Image by Михаил Павленко

Reforestation 
The process of renewing forest cover through natural and artificial seeding.

Afforestation 
The process of establishing a forest in an area where there previously were no trees. 

Professional foresters bring about a flush of woody and herbaceous growth on the forest floor by creating openings in the forest canopy.  The size of the openings in the canopy determines the type of tree species that naturally regenerate.  To foster diversity, foresters sometimes introduce trees through artificial regeneration, either by seed or by live growing stock.

Over the last 30 years, DuBois Forestry & Land Management Professionals has reforested hundreds of thousands of acres of wooded land through natural and artificial regeneration.  We have also planted hundreds of thousands of seedlings.
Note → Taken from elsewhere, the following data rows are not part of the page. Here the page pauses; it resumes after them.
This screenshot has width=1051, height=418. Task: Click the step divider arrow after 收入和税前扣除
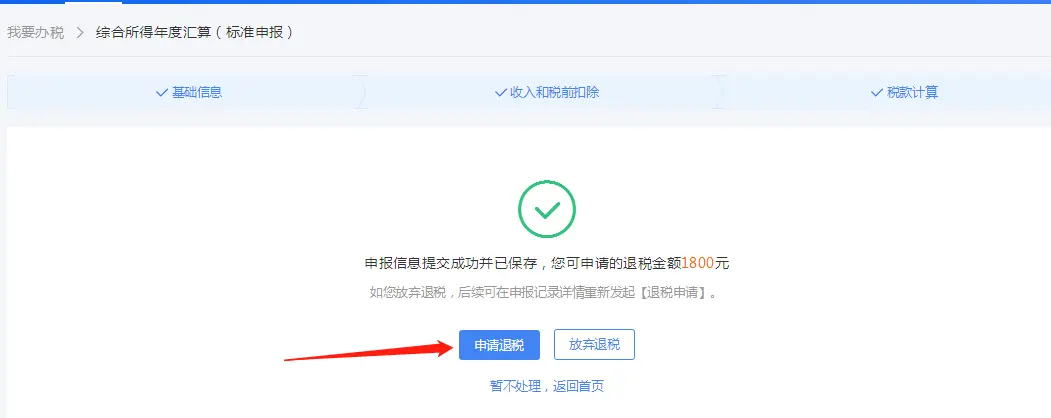coord(719,92)
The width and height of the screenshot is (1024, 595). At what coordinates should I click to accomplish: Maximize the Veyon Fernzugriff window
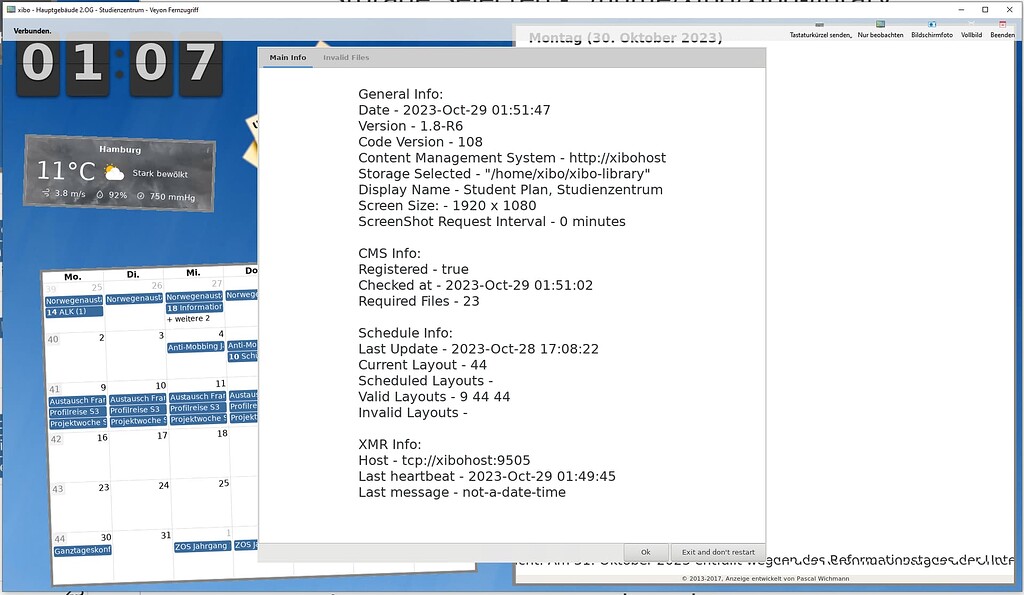[x=985, y=9]
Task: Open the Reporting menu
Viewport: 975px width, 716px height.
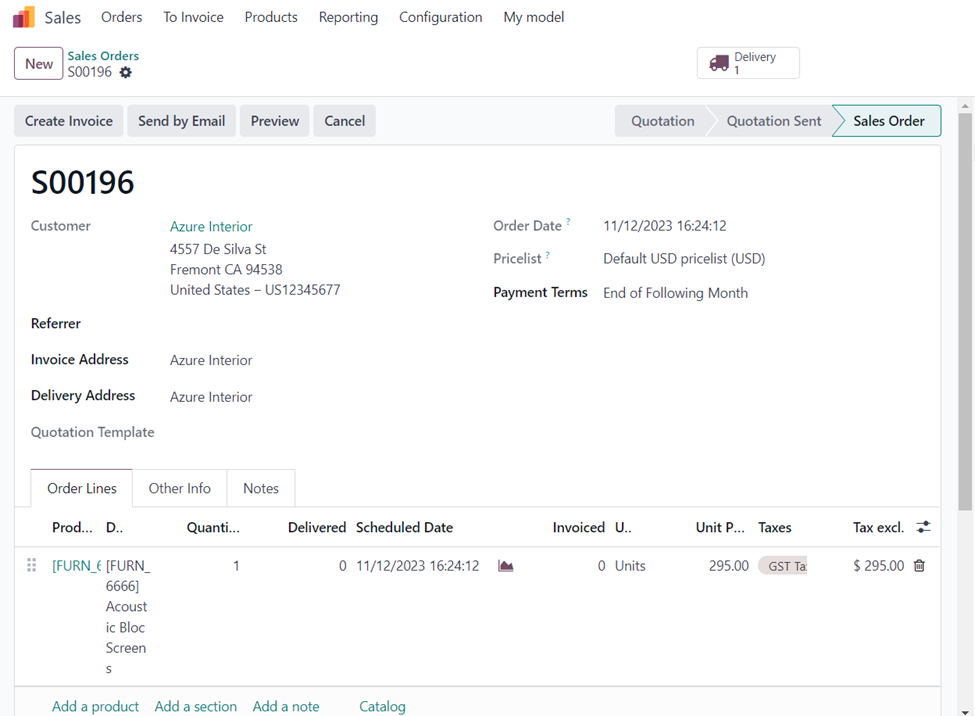Action: pos(348,17)
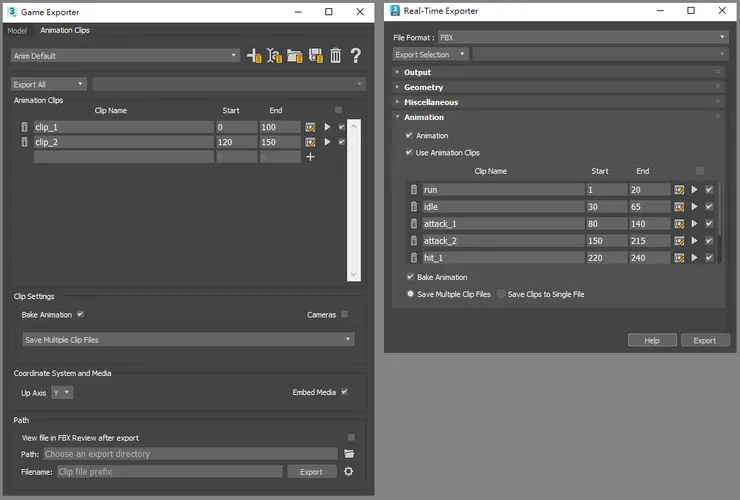Viewport: 740px width, 500px height.
Task: Open the Anim Default preset dropdown
Action: tap(125, 56)
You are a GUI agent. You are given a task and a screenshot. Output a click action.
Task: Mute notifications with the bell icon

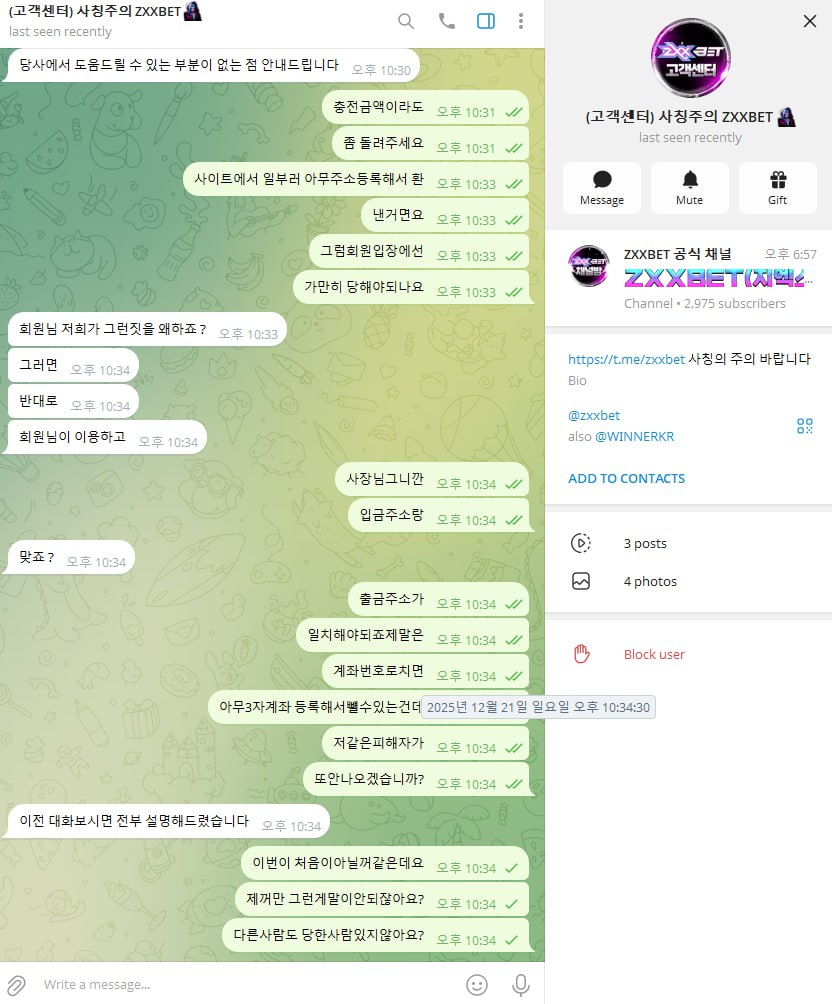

As professional foresters, we select the tree species best suited to the site conditions of your property.  Some tree species prefer sandy, well drained soils.  Others require rich, organic soil.  Professional forestry is key to ensuring the best results.

Eastern White Pine

(Pinus strobus)    

Grows on just about any soil type, but does best on well-drained, sandy soil. Good seed years occur every 3-5 years, with an average of 27,000 seeds per pound. Long lived, with a maximum age exceeding 450 years.

White Spruce

(Picea glauca)  

Has a transcontinental distribution, and is one of the hardiest conifers.  Grows on glacial, lacustrine, marine, and alluvial soils. Thrives from sea level to about 5,000 ft. in elevation.

Flowering Dogwood

(Cornus florida)

Grows on a variety of soils ranging from deep, moist soils along streambanks to well drained, light upland soils. Usually occurs as a subordinate species in a number of different forest types.

Northern Red Oak

(Quercus rubra)

Grows on a wide range of soils. Depth and moisture affects growth the most. Moisture is a critical factor in the early survival and growth of seedlings. The lumber is very valuable, but the tree is susceptible to defoliation by the gypsy moth caterpillar.

Sugar Maple

(Acer saccharum)

Thrives on fertile, moist, well-drained soils. As the principal source of maple sugar, one tree yields about 10 gallons of sap per season.  It takes 32 gallons of sap to make a gallon of maple syrup or 8 pounds of sugar.

Tamarack

(Larix laricina)       

Has one of the widest ranges of all American conifers. Can grow in bogs and swamps, but prefers favorable sites. A shallow, compact root system, makes it susceptible to windthrow. 

Yellow Poplar

(Liriodendron tulipifera)

Prefers moderately moist, well-drained, loose-textured soils.  Rarely grows under very dry or very wet conditions. Flowers from early April to June. The flower is a favorite source of nectar for honeybees.

Black Walnut

(Juglans nigra)

Grows best in well drained bottom soils. Matures in 150 years, but may live to be 250 years old. The large, distinctively flavored nuts provide food for squirrels, red-bellied woodpeckers, and white tailed deer. The wood is extremely valuable.